Gerade bei der Planung neuer Wohngebiete vor allem in Berkum hat die CDU neue Wege eingeschlagen.

Düsterdiek: Genau. Die CDU Wachtberg hat bereits im Jahr 2018 im Planungs- und Umweltausschuss einen Antrag zur Entwicklung einer Wohnbaufläche für den Bereich Fraunhoferstraße/Erlenmaarweg gestellt. Diese Fläche böte sich, insbesondere im Falle einer Verlagerung des Bauhofes an einen anderen Standort, als Entwicklungsfläche an. An der Erforderlichkeit einer strategisch klugen Wohnbaulandentwicklung in Wachtberg hat sich bis heute nichts geändert. Der Rhein-Sieg-Kreis und die Bundesstadt Bonn sind eine prosperierende Region, in der auf absehbare Zeit mit einer weiter wachsenden Wohnbevölkerung durch Zuzug zu rechnen ist.

Was wäre an der Fraunhoferstraße, Ecke Erlenmaarweg denkbar?
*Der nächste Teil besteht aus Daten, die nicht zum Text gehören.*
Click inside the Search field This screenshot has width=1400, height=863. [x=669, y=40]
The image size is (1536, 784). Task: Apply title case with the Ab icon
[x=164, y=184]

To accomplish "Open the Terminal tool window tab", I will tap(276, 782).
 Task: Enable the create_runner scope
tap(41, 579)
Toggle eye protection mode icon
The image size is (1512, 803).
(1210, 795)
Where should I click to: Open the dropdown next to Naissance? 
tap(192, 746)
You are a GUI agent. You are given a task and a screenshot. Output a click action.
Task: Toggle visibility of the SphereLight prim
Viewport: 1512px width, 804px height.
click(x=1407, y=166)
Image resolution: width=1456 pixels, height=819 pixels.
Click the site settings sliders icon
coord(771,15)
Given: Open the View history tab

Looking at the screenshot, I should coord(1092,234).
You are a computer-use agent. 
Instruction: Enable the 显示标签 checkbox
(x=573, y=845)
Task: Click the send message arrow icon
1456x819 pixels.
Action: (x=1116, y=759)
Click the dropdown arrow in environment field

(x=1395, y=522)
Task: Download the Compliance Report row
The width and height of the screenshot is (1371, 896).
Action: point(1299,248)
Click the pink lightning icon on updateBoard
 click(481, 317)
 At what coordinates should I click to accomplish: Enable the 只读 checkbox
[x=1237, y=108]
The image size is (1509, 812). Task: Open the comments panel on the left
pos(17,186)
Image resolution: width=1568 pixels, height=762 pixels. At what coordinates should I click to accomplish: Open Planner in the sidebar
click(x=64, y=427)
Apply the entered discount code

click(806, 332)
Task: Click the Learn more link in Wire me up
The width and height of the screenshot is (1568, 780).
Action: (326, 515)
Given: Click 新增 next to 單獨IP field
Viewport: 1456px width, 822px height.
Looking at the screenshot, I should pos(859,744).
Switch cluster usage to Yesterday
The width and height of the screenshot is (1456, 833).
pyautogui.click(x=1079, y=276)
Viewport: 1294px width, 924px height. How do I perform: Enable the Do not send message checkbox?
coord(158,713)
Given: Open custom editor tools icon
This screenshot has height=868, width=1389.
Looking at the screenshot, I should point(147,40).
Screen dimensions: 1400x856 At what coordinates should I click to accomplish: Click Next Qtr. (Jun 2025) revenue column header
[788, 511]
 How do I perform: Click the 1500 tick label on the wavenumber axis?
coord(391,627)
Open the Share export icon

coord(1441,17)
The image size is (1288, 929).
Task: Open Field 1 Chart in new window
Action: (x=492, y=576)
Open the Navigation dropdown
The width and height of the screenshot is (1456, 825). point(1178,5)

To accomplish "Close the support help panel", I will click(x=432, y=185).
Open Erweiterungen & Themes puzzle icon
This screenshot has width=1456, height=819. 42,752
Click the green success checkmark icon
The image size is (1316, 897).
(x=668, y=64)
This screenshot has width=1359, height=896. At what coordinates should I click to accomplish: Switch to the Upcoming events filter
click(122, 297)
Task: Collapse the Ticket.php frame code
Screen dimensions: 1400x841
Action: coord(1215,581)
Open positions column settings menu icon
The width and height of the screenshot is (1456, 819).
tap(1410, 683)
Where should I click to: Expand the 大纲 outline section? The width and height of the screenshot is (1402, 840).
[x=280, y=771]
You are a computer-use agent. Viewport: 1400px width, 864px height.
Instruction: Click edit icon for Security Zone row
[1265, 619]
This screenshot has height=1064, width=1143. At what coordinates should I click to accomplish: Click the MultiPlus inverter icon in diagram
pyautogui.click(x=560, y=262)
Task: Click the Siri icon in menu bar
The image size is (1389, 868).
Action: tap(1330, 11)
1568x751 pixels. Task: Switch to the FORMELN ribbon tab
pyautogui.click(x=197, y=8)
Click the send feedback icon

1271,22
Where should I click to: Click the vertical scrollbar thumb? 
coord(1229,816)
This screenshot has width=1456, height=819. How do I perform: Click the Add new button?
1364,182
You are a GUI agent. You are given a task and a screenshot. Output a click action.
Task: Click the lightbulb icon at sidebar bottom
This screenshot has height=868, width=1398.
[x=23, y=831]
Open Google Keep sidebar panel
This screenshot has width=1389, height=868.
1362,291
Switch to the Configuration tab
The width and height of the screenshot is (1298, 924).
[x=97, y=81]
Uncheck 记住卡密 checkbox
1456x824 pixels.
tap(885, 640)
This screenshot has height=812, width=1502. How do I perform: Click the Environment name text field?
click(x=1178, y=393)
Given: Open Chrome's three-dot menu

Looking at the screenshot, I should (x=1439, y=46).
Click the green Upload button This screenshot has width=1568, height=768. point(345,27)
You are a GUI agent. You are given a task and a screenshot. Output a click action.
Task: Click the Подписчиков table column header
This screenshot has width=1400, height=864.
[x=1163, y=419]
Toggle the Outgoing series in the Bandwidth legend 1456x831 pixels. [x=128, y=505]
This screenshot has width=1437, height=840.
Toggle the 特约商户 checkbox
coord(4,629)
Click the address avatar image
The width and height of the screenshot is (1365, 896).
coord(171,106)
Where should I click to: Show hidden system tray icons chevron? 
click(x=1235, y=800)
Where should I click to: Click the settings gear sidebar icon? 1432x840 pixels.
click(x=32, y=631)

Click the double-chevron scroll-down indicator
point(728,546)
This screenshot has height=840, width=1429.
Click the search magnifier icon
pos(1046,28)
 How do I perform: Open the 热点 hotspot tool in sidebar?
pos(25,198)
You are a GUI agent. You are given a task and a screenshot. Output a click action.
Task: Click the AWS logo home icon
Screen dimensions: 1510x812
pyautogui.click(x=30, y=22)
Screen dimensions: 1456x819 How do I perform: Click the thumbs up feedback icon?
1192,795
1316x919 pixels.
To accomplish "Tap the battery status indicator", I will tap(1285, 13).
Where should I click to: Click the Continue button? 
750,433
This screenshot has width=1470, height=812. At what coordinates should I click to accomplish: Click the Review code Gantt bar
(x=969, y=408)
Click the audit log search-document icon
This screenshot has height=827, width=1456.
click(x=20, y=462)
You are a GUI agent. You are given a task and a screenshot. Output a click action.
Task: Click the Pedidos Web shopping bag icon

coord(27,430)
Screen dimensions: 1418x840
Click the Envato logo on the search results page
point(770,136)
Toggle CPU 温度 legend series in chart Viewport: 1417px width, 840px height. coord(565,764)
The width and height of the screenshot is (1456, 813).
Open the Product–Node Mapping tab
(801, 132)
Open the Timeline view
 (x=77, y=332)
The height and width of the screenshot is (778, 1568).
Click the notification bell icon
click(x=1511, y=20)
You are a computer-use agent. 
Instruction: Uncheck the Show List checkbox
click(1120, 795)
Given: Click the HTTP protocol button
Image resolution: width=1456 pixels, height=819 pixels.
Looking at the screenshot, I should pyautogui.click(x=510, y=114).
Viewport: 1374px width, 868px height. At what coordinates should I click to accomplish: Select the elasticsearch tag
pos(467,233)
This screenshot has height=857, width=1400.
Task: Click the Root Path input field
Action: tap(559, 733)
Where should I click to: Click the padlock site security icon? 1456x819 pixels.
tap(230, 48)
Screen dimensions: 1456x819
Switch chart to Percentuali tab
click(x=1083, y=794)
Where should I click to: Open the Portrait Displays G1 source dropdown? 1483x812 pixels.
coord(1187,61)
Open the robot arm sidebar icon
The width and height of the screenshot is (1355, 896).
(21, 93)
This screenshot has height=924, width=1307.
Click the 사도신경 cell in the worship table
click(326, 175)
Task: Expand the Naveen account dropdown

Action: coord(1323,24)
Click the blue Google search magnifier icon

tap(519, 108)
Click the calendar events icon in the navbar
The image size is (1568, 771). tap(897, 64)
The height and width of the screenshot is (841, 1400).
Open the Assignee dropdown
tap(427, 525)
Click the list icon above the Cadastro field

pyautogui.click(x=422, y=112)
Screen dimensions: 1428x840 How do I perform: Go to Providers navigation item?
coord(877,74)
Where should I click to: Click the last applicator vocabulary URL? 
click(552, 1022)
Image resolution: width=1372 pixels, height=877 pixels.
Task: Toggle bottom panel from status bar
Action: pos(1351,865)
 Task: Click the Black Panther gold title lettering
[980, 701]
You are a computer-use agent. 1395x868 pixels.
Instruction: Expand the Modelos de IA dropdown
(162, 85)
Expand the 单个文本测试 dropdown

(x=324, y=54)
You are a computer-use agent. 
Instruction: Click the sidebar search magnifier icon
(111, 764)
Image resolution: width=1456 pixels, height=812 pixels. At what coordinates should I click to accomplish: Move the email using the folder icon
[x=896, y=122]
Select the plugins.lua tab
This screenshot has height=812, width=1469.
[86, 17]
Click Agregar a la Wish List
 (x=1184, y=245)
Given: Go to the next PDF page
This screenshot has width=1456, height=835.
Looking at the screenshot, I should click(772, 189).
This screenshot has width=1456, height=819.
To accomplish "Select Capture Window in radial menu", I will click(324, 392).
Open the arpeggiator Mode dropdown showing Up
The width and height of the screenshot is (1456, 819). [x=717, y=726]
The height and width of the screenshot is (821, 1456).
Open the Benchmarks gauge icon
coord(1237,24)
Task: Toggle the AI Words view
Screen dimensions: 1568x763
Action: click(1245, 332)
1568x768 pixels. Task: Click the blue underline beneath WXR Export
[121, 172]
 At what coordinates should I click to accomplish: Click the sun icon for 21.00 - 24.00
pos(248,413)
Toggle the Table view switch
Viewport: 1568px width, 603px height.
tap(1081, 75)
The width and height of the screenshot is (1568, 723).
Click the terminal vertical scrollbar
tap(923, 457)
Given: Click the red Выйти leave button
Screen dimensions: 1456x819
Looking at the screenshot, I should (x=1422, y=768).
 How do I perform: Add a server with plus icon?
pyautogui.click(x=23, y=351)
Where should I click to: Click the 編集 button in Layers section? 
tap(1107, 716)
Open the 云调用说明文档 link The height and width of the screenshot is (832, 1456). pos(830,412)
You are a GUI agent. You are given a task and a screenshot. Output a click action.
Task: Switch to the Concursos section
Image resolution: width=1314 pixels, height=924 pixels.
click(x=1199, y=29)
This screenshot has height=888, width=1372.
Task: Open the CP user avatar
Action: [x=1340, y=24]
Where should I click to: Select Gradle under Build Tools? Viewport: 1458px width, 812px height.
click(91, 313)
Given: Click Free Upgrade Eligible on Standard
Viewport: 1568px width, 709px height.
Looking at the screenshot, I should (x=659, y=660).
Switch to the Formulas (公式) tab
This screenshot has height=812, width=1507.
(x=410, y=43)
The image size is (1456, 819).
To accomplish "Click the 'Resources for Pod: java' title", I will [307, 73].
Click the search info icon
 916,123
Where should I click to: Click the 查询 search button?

Düsterdiek: Hier könnte grundsätzlich bedarfsgerecht Wohnungsbau sowie auch geförderter Wohnungsbau realisiert werden. Eine Bauhofverlegung vorausgesetzt, wäre es etwa denkbar, bei der Entwicklung dieses Gebietes eine sogenannte Konzeptvergabe vorzusehen. Im Rahmen von Konzeptvergaben werden kommunale Grundstücke im Rahmen von wettbewerblichen Verfahren nach der Qualität des Nutzungskonzeptes und nicht nach dem Höchstpreis vergeben. Vorteile einer Konzeptvergabe sind, dass die Gemeinde insbesondere einen klar bestimmten Anteil an gefördertem Wohnraum sowie weitere Kriterien verbindlich vorgeben könnte. Die Konzeptvergabe, die bereits in vielen Städten und Gemeinden umgesetzt wird, wäre folglich nicht nur ein innovatives Instrument zur Schaffung bezahlbaren Wohnraums.